Description
Hi folks,
I'm curious if there's a recommended way to annotate a wedge on radial axes which crosses 'North' (for want of a better term).
Say I have some radial data, like wind direction, and I want to annotate a wedge to draw the viewer's attention to a specific part.

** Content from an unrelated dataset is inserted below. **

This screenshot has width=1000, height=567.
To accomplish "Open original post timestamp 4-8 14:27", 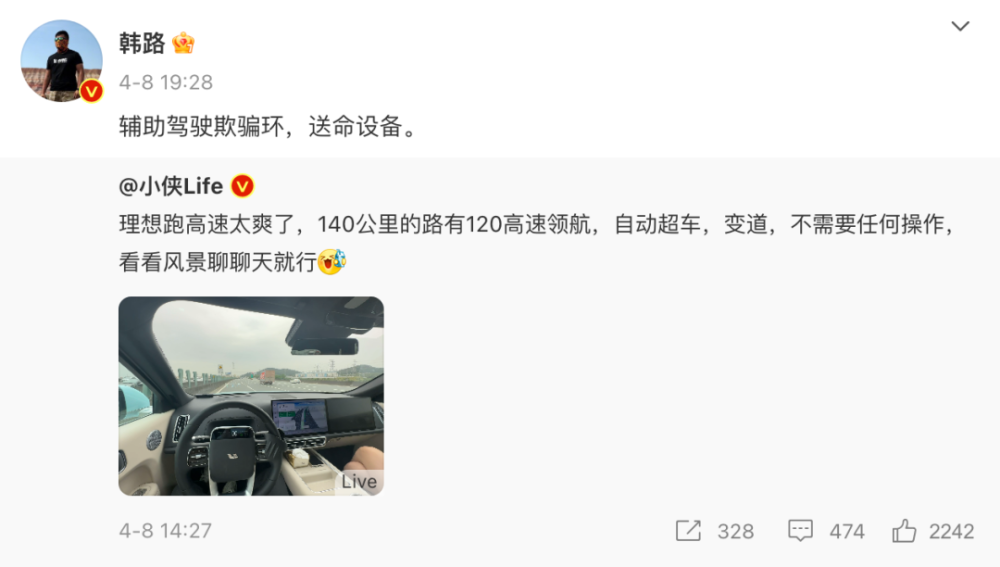I will (x=165, y=531).
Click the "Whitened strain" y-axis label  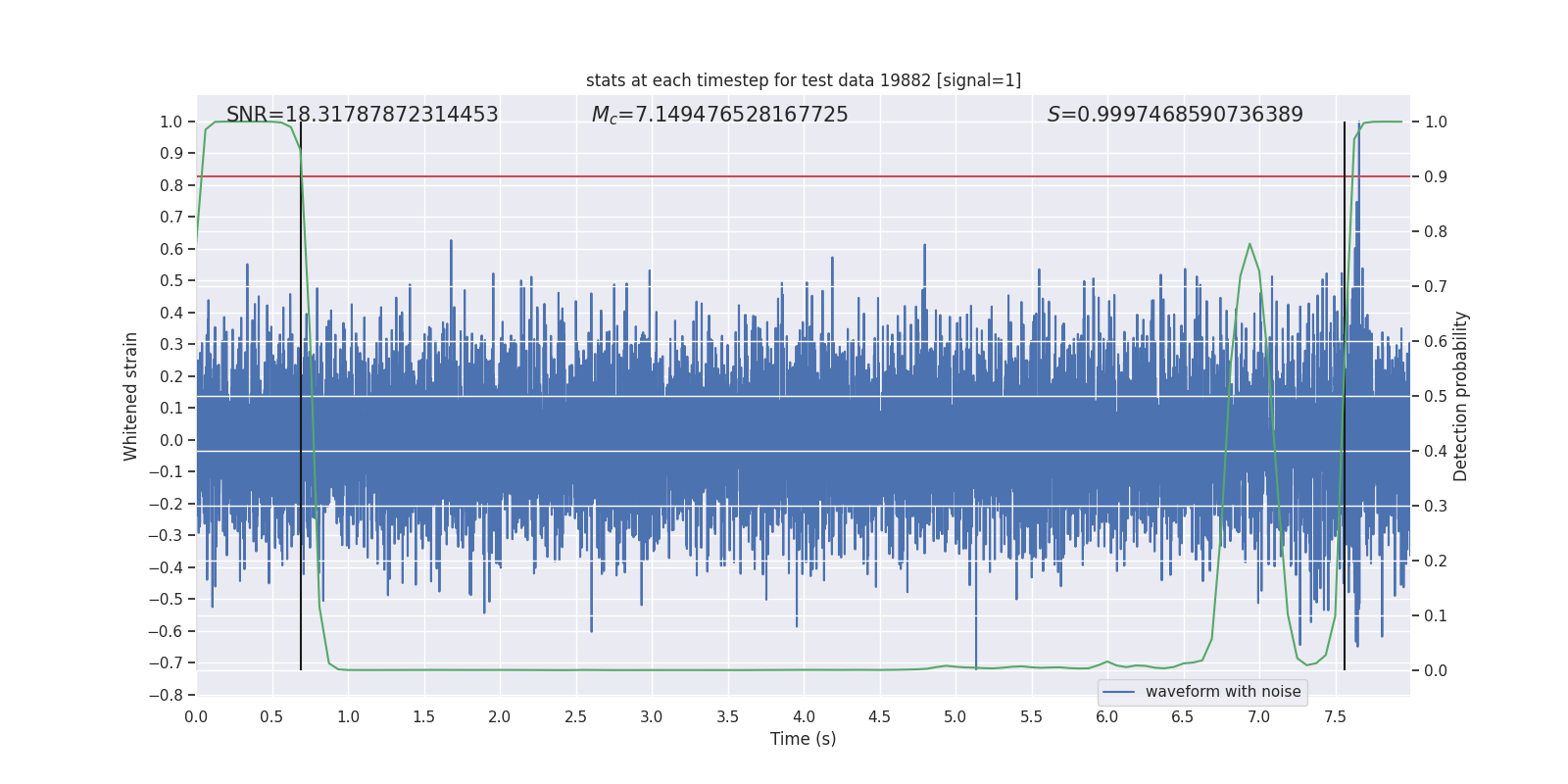pyautogui.click(x=131, y=396)
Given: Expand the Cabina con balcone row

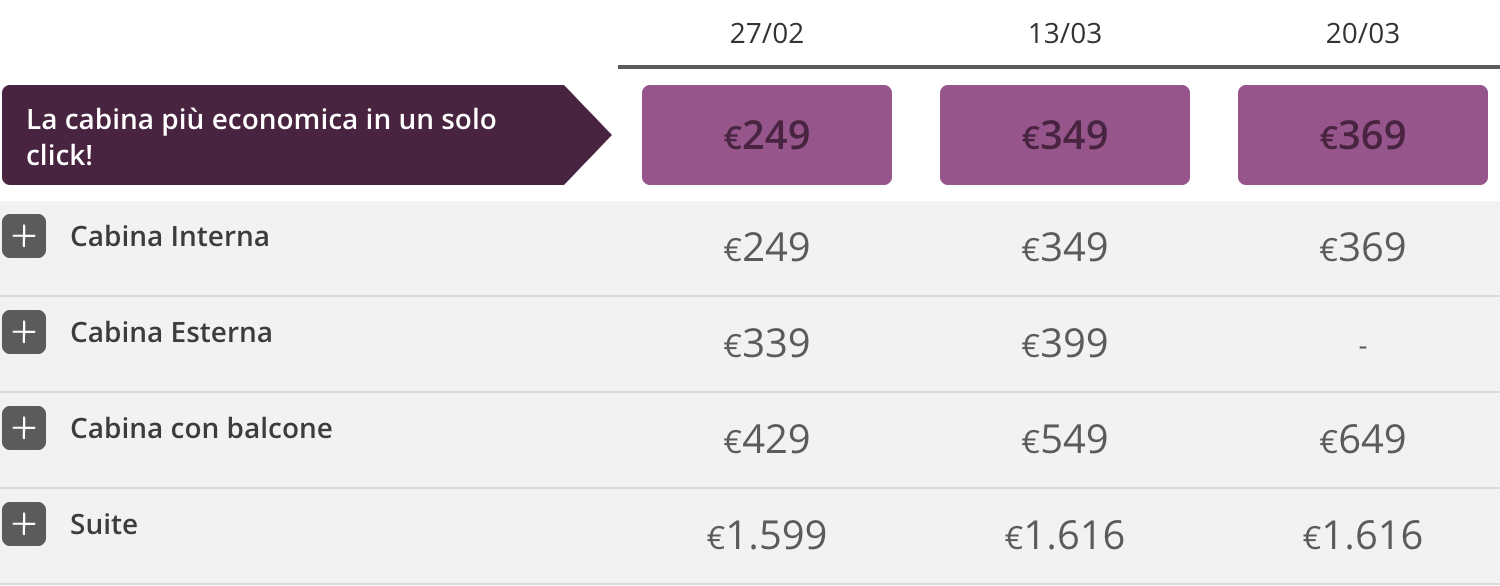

For most of the plot that's easy - pick a start and end (e.g., 90 and 180).
But if I want it to cross north it gets tricky - e.g., if I want it to go from due West (270 degr) to a North East direction (30 degr) my wedge either goes the wrong way around the plot, or needs splitting into two separate wedges which looks rubbish because you get two line borders.
Is it possible for a coord_radial()
plot to draw a single shape across this North line?
I appreciate the answer may be "no" as it'd be akin to looping around the edge of coord_cartesian()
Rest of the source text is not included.